As illustrated in FIG. 10, the plurality of negative electrode tabs 24t are stacked in the one end portion in the axis direction (a right end portion in FIG. 10) to form the negative electrode tab group 25. The negative electrode tab group 25 is preferably provided in a position symmetrical to the positive electrode tab group 23 in the axis direction. Each of the plurality of negative electrode tabs 24t is bent such that respective outer side ends thereof are aligned. Thus, the accommodation property into the battery case 10 can be increased, and the size of the battery 100 can be reduced. As illustrated in FIG. 8, the negative electrode tab group 25 is electrically connected to the negative electrode terminal 40 via the negative electrode current collector 60. Specifically, the negative electrode tab group 25 and the negative electrode second current collector 62 are connected at a connection portion J (see FIG. 10).
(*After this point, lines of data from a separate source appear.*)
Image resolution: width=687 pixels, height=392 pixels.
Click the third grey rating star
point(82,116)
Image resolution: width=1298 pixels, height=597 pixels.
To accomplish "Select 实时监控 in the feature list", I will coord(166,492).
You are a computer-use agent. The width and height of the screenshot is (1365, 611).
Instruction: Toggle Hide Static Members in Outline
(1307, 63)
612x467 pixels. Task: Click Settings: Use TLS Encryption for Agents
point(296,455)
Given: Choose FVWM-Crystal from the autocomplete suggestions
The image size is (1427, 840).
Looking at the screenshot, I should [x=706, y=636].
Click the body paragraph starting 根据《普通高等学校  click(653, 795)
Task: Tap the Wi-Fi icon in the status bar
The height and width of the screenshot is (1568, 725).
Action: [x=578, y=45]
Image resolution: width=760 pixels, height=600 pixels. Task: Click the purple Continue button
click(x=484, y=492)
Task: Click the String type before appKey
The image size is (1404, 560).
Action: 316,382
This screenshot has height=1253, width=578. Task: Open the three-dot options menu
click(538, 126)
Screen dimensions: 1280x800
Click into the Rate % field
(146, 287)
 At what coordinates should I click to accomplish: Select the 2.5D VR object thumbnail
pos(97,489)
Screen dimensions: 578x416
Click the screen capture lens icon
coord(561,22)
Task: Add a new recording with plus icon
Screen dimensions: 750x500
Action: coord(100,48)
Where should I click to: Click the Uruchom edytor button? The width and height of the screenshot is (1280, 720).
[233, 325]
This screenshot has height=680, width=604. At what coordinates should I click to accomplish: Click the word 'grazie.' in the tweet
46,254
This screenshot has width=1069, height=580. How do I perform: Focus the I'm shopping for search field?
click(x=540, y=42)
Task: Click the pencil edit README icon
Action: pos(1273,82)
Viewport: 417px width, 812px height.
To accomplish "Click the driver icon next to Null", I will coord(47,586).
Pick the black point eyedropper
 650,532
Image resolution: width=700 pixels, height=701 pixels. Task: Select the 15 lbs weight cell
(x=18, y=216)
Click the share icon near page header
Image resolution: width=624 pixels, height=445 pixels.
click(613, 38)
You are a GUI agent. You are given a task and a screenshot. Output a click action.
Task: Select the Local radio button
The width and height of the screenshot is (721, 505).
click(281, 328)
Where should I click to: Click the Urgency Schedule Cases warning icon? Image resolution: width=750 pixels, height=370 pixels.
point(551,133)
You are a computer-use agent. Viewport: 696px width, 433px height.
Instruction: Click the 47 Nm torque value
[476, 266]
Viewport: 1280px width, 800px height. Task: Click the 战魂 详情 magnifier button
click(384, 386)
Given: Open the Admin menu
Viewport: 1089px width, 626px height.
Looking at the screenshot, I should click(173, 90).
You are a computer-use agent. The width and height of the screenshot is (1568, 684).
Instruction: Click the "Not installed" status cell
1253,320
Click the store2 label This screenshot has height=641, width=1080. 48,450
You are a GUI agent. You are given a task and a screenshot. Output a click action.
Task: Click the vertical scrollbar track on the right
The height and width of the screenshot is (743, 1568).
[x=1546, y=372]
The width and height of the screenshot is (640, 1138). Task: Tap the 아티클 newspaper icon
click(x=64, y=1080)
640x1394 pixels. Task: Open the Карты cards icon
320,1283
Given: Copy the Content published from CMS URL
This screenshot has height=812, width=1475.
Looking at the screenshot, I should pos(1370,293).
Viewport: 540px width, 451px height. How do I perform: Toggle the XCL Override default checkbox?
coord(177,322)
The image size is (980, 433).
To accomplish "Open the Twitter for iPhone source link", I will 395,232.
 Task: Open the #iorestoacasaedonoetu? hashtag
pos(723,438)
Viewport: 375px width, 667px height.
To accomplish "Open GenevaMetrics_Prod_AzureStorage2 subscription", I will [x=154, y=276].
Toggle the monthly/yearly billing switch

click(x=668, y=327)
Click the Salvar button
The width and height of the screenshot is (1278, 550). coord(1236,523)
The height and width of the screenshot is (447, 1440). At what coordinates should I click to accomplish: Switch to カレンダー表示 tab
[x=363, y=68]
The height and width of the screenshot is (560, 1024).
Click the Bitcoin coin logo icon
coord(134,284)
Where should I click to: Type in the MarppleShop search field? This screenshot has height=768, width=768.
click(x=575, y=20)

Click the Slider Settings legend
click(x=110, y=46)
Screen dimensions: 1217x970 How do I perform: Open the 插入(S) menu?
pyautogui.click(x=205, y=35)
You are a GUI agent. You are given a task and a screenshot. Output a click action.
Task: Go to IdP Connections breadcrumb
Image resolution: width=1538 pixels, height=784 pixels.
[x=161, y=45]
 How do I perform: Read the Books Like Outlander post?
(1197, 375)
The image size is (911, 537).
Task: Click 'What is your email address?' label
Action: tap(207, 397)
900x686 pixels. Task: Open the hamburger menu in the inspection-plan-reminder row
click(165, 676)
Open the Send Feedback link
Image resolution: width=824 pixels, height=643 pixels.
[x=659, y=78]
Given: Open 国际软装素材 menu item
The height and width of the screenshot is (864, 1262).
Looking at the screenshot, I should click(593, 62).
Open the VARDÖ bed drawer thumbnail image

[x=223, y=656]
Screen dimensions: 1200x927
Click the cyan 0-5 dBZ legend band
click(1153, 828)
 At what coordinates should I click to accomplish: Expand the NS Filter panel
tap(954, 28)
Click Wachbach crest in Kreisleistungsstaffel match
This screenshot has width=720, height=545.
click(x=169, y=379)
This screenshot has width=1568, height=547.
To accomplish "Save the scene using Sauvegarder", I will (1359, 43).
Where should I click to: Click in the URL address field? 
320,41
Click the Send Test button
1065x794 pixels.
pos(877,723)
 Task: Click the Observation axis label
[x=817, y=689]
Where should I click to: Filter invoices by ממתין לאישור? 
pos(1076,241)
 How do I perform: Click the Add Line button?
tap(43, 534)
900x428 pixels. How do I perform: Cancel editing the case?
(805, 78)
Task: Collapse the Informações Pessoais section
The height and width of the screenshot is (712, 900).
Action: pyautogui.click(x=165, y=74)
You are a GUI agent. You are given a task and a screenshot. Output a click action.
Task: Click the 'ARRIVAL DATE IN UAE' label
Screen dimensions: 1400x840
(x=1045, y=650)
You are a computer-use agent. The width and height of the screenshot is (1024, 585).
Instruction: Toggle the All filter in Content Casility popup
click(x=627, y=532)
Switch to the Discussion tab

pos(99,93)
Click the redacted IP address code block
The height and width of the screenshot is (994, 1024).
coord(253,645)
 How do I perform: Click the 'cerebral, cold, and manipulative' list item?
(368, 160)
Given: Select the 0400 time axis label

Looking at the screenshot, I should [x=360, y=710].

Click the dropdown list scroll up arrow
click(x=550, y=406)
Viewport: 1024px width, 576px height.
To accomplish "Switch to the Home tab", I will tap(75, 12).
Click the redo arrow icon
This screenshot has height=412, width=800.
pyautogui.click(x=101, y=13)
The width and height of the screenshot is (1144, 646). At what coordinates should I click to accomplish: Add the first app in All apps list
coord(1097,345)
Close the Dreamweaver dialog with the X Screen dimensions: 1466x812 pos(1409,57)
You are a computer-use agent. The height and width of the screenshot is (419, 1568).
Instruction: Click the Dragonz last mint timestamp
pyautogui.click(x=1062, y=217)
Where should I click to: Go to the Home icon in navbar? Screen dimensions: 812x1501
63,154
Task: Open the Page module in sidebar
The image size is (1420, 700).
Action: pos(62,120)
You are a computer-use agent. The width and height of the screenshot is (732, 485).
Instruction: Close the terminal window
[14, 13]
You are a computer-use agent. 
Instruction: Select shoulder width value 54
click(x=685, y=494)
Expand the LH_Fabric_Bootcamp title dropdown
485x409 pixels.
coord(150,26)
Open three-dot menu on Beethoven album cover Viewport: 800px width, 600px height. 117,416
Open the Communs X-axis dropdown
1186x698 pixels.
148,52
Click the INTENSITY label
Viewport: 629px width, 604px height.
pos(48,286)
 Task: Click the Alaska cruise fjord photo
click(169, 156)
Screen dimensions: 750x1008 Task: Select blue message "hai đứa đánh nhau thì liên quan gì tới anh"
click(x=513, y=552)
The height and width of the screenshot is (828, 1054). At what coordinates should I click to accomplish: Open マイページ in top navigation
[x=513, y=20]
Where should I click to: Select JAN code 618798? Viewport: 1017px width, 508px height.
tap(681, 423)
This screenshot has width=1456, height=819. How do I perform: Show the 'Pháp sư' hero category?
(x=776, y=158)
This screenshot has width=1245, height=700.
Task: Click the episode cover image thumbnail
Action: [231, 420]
The negative electrode second current collector 62 is electrically connected to the negative electrode terminal 40 via a negative electrode first current collector 61. Similar to the plurality of positive electrode tabs 22t, herein, respective sizes of the plurality of negative electrode tabs 24t are different from each other such that the respective outer side ends thereof are aligned when being bent.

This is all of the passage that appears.